Student buy-to-let property can be a great way to earn income - as opposed to capital growth. The main pro is if you do it right, gross yields (income) can be as much as 10 to 15%.
The downside, though, is you can't get your money out quickly as it can take months to sell and student lets typically require lots of regular re-decoration, new flooring, upgrading of kitchens and bathrooms, so they can feel like a 'money pit'.
Despite students using the property during term time, most landlords still charge for the full year but, as with any let, there are security and insurance issues that need to be covered when the property is empty. And you need to make sure your tenants can always pay their rent as empty properties are costly.
Supply and demand
When choosing a property from a buy-to-let perspective, this is a relatively easy task as most will want to be within a mile of campus and, as they tend to be city-centre locations, you can either buy 'ready- made' lets or a bargain 'fixer-upper' to improve returns.

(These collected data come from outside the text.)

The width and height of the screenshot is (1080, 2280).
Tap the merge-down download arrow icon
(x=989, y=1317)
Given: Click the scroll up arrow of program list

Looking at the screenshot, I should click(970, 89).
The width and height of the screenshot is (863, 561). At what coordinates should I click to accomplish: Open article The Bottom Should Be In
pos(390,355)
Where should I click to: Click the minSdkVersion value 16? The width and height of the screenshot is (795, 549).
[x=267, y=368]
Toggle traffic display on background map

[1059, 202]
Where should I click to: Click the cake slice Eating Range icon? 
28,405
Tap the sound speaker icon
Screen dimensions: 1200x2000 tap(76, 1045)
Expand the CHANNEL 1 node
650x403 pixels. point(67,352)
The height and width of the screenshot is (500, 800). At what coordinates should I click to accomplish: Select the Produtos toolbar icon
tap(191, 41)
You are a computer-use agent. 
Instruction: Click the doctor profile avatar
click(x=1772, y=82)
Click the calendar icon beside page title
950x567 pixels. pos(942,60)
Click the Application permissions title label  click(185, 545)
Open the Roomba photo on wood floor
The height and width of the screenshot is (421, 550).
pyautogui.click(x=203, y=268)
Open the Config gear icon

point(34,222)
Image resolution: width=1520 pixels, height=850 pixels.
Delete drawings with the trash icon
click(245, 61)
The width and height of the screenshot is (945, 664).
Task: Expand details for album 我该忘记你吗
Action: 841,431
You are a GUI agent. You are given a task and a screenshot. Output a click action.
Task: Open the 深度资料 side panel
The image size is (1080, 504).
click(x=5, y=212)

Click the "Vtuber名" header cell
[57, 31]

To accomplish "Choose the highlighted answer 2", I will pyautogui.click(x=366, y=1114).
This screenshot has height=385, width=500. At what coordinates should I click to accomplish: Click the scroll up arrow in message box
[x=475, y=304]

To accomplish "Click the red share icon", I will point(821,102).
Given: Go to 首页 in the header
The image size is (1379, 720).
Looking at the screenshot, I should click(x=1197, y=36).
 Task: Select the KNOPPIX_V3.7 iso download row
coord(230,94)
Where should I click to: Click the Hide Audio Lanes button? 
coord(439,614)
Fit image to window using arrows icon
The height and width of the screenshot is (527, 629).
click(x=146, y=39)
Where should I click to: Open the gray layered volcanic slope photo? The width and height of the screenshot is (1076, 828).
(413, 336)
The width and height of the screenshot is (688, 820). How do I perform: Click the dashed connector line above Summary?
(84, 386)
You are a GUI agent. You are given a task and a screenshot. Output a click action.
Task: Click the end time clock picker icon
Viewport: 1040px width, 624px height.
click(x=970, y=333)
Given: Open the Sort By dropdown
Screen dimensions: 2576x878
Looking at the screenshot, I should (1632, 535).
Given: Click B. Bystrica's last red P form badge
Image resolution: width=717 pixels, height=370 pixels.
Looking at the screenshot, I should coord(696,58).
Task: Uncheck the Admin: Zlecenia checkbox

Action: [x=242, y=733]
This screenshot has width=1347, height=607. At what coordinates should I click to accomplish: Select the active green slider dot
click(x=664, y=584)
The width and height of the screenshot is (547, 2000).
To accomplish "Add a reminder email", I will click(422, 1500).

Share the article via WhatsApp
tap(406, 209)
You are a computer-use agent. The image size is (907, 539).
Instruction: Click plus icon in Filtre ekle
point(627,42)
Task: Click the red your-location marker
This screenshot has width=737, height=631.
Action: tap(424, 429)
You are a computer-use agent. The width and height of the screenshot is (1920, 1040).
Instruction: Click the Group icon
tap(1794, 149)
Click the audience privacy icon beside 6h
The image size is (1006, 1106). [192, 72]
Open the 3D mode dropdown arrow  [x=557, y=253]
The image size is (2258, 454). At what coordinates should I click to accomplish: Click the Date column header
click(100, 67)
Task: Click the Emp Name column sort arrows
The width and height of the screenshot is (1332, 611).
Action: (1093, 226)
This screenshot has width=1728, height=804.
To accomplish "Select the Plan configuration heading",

But demand and supply can vary over a 15- to 20-year investment, which is an advisable timescale to ride out peaks and troughs in the market. Some student landlords have suffered from a drop in demand due to bespoke student accommodation being built on or near the campus; other landlords may suffer if student numbers fall due to increased fees. Typically in the areas good for student lets, there are few others who want to rent there.
From a regulation perspective, your let might be classed as a 'Home in Multiple Occupation' which may need a licence adding to costs, as will the 100-plus rules and regulations you need to abide by.
Student buy to lets can be profitable but make sure you understand the tax implications to your income and assets of adding extra wealth through bricks and mortar. Understand the rules and regulations of letting and make sure you and your property are approved by the student accommodation office.